Ironbridge people will tell you MediaWorks has faced an unprecedented advertising downturn since 2007 and, again like the Metro GlassTech industry problems, this is true. But once again the fundamental problems can be traced back to the fact Ironbridge loaded an unsustainable level of debt onto MediaWorks' balance sheet. By dumping the money it borrowed to buy the business on the media company's balance sheet and using this to pay interest on the debt, as soon as earnings started to fall little money was left for anything else. Finance costs in MediaWorks' last publicly available annual results - for the year to August 31, 2010 - were NZ$49.957 million and the company had a NZ$50.945 million equity deficit.
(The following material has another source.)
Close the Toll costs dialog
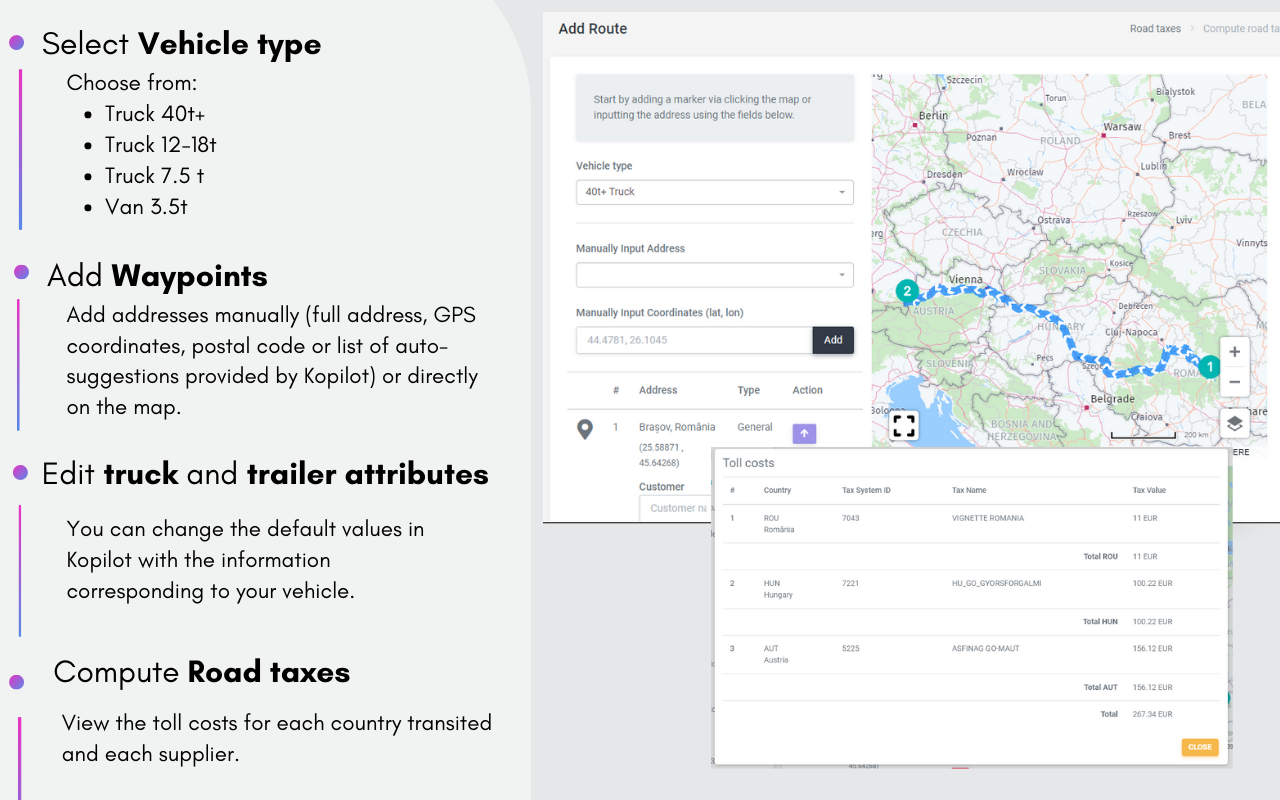This screenshot has width=1280, height=800. (1199, 747)
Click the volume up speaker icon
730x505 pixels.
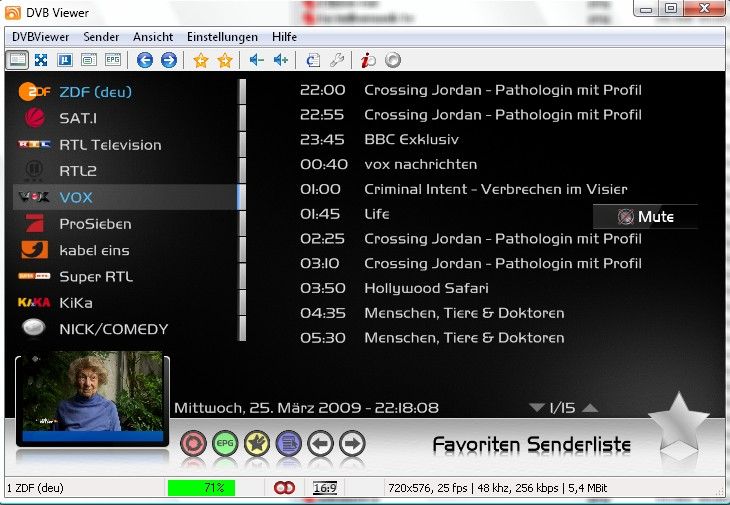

One thing that seems unlikely is that TPG will just walk away from MediaWorks given it clearly sees an opportunity, has a foothold, appears happy to bide its time, has media experience notably through US Spanish language media company Univision Communications, and ex-MediaWorks CEO Brent Impey is helping TPG out as a consultant.
Extend and pretend
Meanwhile it would be interesting to ask bankers from BNZ, which is the lead banker in both the MediaWorks and Yellow Pages lender groups, just how the two situations differ. Remember that Yellow Pages' lenders crystallised NZ$1.05 billion of losses early last year after the NZ$2.24 billion 2007 purchase of Yellow Pages from Telecom by Hong Kong-based private equity group Unitas Capital and the private investment arm of Canada's Ontario Teachers' Pension Plan. That particular leveraged buyout included about NZ$1.5 billion of debt.
If the banks were prepared to take a haircut on the senior debt there why aren't they on MediaWorks? And will they be forced to anyway say six, 12, or 18 months down the line? My guess would be yes.